I remember watching it “back in the day” and liking it. But when it started in 1965 I was eight years old. Starting on it a week or two ago, I expected to see it differently, but in my mind, it’s holding up well, at least so far.

Extra bonus points go to any episode of Get Smart that features Bernie Kopell as Siegfried or Dick Gautier as Hymie the robot.

If you have an insatiable appetite for words about Brooks, check out his fat autobiography All About Me or the just as fat biography by Patrick McGilligan, Funny Man.

There’s a two-part documentary on Brooks, which premiered on HBO earlier this year: Mel Brooks: The 99 Year Old Man! I enjoyed it a lot, and learned a lot about him and his career that I’d not known before.

If you’ll indulge me for a sec…

When I was very little and my parents started taking me to movies with them, their first two choices didn’t go so well.

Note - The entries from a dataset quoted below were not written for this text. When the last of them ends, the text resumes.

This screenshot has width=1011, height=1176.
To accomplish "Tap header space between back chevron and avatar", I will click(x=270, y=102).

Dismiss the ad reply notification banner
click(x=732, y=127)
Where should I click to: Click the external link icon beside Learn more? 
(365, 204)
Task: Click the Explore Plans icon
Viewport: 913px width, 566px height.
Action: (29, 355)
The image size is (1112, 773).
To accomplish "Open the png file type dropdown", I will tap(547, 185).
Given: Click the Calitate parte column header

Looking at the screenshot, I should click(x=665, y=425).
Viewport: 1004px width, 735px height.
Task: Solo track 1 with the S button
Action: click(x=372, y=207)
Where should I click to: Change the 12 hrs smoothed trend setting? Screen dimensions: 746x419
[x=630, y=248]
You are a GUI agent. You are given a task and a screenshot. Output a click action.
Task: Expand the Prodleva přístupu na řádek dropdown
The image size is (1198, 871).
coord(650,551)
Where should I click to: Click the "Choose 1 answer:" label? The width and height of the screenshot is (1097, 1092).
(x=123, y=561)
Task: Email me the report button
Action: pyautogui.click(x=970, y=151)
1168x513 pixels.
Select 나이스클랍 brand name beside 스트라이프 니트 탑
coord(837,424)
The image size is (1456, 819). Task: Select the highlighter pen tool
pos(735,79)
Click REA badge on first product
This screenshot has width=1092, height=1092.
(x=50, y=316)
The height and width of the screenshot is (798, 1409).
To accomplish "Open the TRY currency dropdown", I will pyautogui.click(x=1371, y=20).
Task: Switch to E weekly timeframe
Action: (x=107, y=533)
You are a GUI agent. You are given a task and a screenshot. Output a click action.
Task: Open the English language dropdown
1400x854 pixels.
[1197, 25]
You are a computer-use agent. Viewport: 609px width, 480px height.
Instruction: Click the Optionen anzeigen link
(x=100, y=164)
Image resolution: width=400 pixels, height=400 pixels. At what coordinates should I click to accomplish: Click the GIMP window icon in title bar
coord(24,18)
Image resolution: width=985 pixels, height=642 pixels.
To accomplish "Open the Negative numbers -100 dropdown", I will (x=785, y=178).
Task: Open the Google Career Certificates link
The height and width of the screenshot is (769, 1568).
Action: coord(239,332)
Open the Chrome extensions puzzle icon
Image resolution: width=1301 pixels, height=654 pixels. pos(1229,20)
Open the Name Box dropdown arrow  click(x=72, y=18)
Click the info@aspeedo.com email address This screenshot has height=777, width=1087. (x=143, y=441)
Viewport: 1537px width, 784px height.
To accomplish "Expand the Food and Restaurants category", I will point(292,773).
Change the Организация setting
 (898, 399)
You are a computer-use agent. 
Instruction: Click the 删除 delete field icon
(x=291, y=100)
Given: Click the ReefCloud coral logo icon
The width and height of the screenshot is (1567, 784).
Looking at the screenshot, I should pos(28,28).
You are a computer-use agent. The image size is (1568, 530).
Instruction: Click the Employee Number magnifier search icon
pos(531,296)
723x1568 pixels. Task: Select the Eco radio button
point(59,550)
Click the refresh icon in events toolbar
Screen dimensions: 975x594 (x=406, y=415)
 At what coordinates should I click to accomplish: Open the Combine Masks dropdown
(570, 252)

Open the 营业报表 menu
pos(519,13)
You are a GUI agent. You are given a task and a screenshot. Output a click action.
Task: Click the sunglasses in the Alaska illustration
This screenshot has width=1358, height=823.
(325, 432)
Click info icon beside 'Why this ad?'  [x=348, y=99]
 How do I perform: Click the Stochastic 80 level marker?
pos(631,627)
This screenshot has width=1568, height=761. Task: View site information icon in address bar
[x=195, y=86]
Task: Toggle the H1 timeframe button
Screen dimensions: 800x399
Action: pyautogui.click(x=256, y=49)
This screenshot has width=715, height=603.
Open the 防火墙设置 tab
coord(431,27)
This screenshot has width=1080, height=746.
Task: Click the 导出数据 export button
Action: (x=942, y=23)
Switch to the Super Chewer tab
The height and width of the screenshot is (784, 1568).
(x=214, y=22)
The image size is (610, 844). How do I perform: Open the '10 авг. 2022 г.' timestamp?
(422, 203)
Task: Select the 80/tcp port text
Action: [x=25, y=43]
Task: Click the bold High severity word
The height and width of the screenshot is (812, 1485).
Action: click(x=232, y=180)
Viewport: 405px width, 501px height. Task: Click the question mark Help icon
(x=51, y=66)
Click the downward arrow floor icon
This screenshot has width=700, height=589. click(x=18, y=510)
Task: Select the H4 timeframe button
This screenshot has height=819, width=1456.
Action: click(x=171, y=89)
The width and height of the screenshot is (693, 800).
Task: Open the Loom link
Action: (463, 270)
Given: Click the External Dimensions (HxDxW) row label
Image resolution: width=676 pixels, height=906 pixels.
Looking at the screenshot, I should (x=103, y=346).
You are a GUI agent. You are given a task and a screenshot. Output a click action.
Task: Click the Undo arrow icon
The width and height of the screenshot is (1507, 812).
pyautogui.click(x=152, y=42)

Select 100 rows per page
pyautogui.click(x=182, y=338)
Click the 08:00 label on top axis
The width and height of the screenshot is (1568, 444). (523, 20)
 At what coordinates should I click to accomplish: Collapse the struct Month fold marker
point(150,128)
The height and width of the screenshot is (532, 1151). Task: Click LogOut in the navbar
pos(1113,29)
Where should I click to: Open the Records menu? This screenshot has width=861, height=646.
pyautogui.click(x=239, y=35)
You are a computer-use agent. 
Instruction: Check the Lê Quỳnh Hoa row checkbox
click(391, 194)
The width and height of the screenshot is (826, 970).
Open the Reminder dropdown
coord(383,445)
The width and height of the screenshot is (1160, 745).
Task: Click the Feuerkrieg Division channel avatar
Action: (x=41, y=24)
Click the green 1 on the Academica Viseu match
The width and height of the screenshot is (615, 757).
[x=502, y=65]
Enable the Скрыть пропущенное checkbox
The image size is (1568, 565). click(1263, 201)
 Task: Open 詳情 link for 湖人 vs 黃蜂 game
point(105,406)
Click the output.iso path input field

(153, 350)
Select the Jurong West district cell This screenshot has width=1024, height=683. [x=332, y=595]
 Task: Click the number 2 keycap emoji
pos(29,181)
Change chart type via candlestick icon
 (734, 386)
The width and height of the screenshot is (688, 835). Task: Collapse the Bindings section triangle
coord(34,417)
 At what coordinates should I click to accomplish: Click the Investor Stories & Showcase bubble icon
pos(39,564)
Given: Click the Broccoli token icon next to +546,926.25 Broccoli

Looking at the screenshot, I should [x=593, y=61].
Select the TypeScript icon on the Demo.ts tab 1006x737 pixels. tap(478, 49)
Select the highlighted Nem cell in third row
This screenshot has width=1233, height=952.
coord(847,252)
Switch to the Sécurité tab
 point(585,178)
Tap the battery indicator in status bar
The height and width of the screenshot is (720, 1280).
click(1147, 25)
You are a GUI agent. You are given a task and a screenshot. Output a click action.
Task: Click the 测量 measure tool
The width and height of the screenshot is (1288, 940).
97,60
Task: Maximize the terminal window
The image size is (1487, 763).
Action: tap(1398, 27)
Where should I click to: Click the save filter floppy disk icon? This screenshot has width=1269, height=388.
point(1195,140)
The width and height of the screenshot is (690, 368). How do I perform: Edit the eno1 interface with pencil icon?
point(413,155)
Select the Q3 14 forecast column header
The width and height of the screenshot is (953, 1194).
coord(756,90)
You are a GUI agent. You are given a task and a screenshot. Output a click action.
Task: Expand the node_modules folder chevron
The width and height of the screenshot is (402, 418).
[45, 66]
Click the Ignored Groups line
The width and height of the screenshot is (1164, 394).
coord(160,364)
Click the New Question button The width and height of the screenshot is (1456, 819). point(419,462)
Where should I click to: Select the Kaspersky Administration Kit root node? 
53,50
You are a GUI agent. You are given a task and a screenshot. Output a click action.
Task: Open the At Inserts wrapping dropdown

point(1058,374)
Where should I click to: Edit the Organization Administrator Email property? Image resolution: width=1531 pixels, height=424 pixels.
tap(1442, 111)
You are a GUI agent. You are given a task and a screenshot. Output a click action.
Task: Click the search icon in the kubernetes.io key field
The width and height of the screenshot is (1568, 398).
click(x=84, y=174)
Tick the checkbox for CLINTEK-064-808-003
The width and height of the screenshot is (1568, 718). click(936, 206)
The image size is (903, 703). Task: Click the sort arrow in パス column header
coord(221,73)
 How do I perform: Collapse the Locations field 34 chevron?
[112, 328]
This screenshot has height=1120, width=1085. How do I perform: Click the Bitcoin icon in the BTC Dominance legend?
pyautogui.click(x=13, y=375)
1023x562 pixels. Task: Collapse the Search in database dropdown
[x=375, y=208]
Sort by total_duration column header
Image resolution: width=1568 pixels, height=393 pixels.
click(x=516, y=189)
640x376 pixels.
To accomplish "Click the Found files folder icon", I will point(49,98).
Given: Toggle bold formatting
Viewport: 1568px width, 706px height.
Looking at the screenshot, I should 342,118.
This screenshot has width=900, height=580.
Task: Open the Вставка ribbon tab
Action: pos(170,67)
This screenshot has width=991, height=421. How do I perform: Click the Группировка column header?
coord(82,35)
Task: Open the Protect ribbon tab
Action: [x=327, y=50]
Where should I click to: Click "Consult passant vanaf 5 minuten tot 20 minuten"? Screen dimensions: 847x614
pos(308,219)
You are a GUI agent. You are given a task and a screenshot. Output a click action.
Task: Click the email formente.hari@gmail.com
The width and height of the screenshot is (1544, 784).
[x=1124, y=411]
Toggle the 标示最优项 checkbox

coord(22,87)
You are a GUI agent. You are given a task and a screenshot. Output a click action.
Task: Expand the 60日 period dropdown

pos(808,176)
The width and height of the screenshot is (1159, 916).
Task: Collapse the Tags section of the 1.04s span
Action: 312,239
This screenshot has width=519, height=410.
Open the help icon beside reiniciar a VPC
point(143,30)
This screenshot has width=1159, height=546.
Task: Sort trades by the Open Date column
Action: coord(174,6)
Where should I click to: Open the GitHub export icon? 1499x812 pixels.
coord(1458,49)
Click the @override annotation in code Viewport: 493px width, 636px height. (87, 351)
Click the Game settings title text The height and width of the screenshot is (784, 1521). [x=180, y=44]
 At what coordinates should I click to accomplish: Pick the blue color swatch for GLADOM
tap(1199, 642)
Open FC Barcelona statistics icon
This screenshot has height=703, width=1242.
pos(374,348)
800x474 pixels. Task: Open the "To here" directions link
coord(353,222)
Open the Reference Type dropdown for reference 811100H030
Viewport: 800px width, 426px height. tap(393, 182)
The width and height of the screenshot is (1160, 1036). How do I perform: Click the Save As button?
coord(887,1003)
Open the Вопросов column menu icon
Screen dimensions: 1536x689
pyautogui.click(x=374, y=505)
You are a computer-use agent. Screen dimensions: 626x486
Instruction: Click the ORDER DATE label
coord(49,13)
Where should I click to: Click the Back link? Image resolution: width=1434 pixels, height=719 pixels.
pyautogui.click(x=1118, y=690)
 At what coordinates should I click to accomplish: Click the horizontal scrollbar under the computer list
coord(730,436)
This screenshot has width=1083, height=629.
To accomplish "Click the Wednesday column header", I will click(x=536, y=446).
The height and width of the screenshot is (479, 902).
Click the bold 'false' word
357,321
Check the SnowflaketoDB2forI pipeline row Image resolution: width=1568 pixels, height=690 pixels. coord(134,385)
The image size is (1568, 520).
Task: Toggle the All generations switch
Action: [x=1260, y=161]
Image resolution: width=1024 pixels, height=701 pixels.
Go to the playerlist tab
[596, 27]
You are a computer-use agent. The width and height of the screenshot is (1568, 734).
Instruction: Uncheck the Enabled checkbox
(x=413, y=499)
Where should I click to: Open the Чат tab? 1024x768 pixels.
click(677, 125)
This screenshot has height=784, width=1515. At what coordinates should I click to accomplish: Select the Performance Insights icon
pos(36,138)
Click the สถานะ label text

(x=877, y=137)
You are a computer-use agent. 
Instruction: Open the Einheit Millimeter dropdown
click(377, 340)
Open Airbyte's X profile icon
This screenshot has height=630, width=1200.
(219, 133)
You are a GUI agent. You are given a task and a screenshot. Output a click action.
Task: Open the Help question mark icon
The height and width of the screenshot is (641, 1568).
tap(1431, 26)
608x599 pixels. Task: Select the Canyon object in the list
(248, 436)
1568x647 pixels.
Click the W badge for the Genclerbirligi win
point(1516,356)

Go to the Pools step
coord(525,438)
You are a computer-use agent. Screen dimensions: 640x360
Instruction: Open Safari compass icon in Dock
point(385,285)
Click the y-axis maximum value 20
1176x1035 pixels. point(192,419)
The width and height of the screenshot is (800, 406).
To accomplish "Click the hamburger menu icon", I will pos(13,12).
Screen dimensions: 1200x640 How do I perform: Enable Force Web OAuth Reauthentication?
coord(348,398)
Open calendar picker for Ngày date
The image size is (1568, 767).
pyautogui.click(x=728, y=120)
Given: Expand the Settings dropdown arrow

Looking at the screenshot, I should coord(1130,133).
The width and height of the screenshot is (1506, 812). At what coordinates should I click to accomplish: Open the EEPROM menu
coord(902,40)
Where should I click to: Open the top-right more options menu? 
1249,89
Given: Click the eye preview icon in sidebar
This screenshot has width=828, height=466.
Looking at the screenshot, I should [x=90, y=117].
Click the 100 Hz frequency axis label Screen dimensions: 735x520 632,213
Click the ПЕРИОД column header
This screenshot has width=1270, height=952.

First was Willy Wonka, which scared me. I hated seeing the children being hurt and the psychedelic boat trip freaked me out. The next one, inexplicably, was “The Legend of Boggy Creek”, a bigfoot movie. In one scene, a man is using the toilet in a cabin in the woods when Bigfoot reaches in and pulls him out of the bathroom window. We lived in a house surrounded by forest at the time, and I was afraid to go near my bedroom window. Thanks so much, mom and dad.

But…

Their next two choices thoroughly entertained me. They were “Blazing Saddles” and “Young Frankenstein.” I might not have gotten all the jokes, but I got enough of them to amuse me. And being in a theater with a crowd full of people laughing their heads off made it a thoroughly enjoyable experience. Maybe a six-year-old shouldn’t have seen these movies, but I’m so glad that I did. They gave me a lifelong infatuation with the cinematic arts. In essence, Brooks rescued my parents from dealing with a traumatized kid. And I know that some of my twisted sense of humor can be directly linked to being exposed to Mel at such a young age.

Thank you for the laughter, Mel Brooks. Nobody should downplay your contributions to society. Making the world laugh is a noble achievement, and many of us are grateful to have been around to experience your sense of humor.

(I’m sure Mel would wince at that clumsily composed tribute, but it’s from the heart!)